**Vos consignes:** Rédigez la suite du texte sur la dégustation quotidienne des cuves en fermentation, en reprenant juste après sa dernière phrase.

**Texte présenté:**
※

Tous les matins, à 8 heures, nous dégustons l'ensemble des cuves (jusqu'à vingt échantillons par jour) en commençant par les plus avancées dans la fermentation pour finir par celles qui ont le plus de sucre. Nous allons à l'essentiel en ciblant deux points précis : les déviations aromatiques et le niveau d'extraction. Nous surveillons également le rythme des extractions : si l'extraction est trop rapide, on risque d'avoir des vins plus astringents.

Si elle est trop lente, la structure peut s'avérer insuffisante. La dégustation est notre seul outil de décision pour la fréquence et la durée des délestages, remontages ou pigeages. Le dosage des polyphénols apporte des précisions sur la quantité de tannins mais pas sur leur qualité.

Chaque dégustateur prend des notes sur la dégustation et les décisions qui en découlent.

※

**Extrait de données:**
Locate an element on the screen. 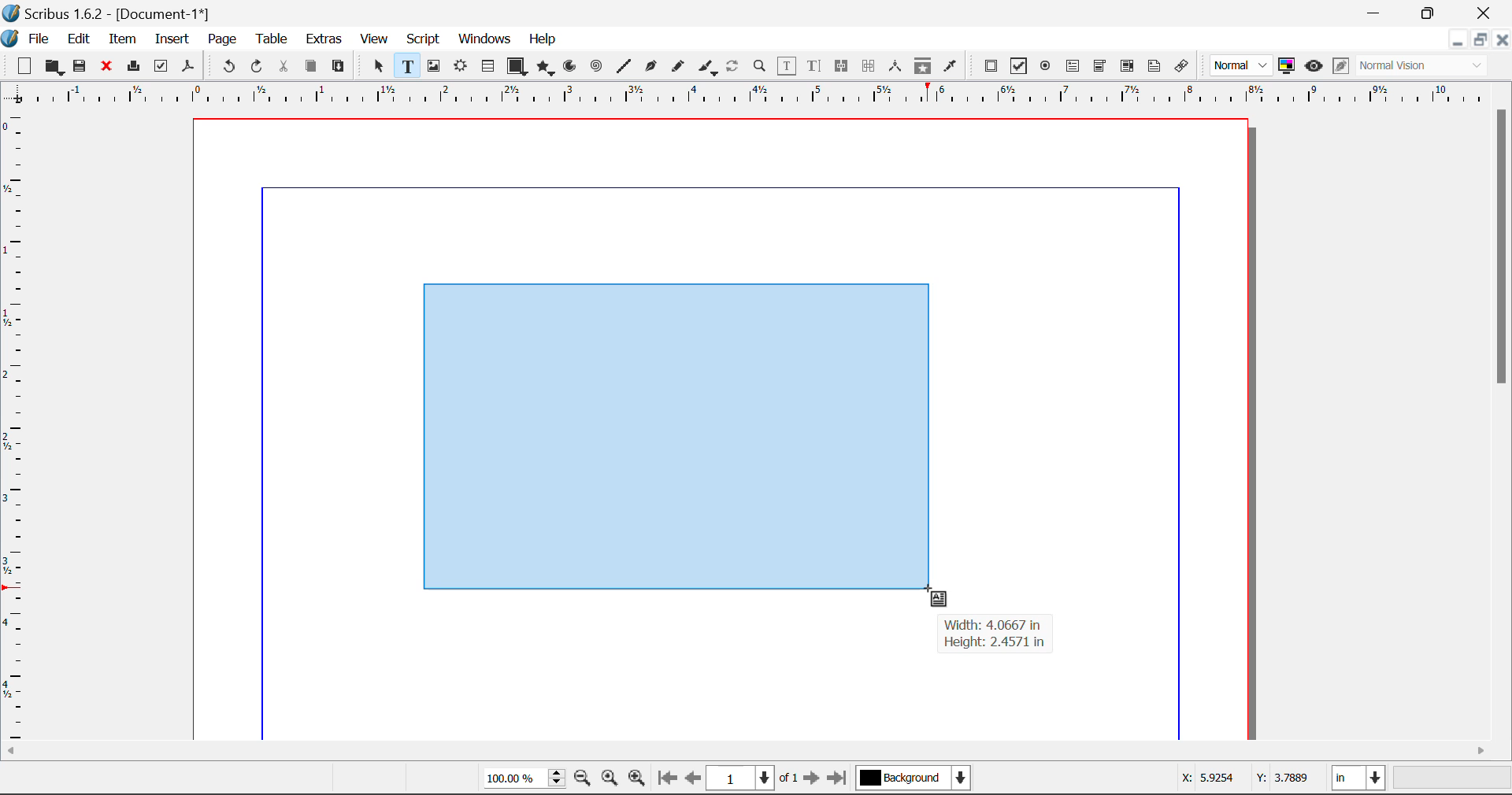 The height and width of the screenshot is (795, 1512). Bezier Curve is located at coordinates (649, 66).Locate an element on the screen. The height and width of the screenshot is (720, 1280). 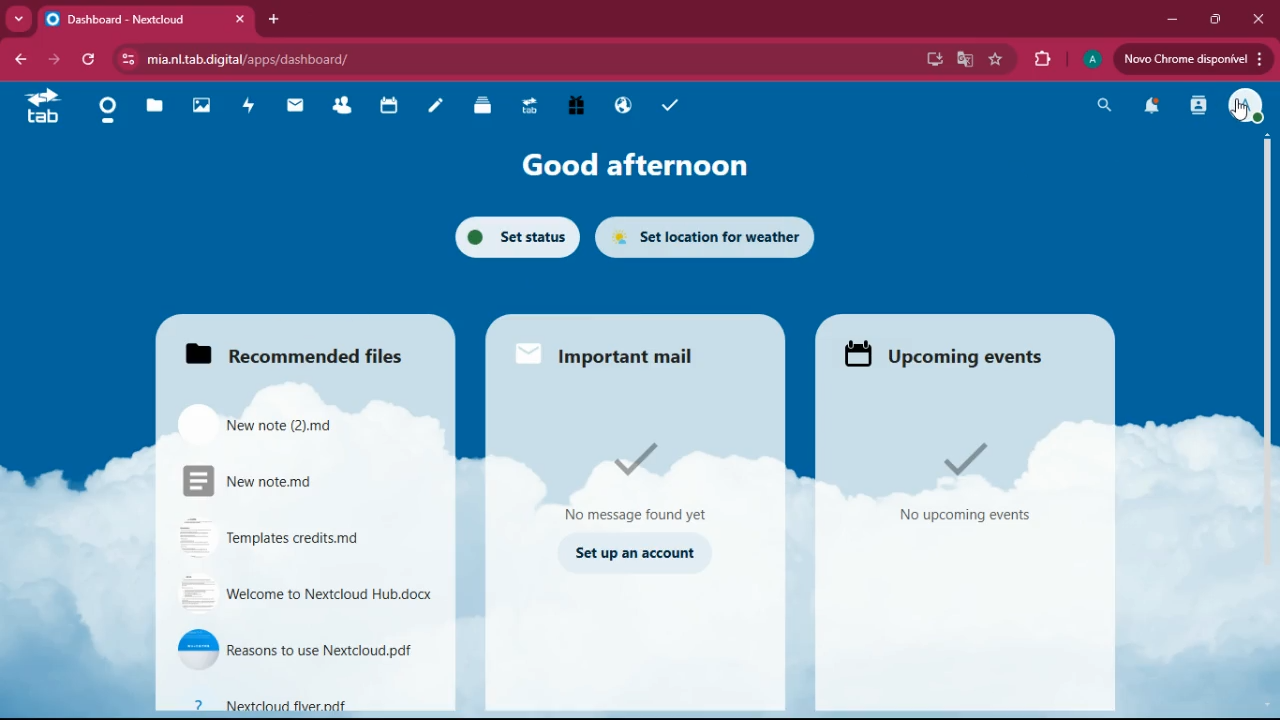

※

**Réponse proposée:**
Nous enregistrons ensuite l'ensemble de ces éléments sur ordinateur pour chaque cuve, ce qui permet d'avoir un suivi durant toutes les vinifications et sur plusieurs millésimes. Pour être performants, nous dégustons dans un endroit neutre, agréable, qui n'est pollué ni par les odeurs ni par le bruit en cave. C'est important pour la qualité et la reproductibilité des résultats.

Pour bien faire, il faudrait déguster à l'aveugle pour ne pas être influencé par la connaissance que nous avons de la cuve. En réalité, il faudrait même une double dégustation : une à l'aveugle et l'autre en connaissant l'historique de la cuve pour juger des décisions prises. Si on trouve une déviation sur une cuve, on l'a forcément en tête lors de la dégustation suivante, ce qui oriente notre appréciation. »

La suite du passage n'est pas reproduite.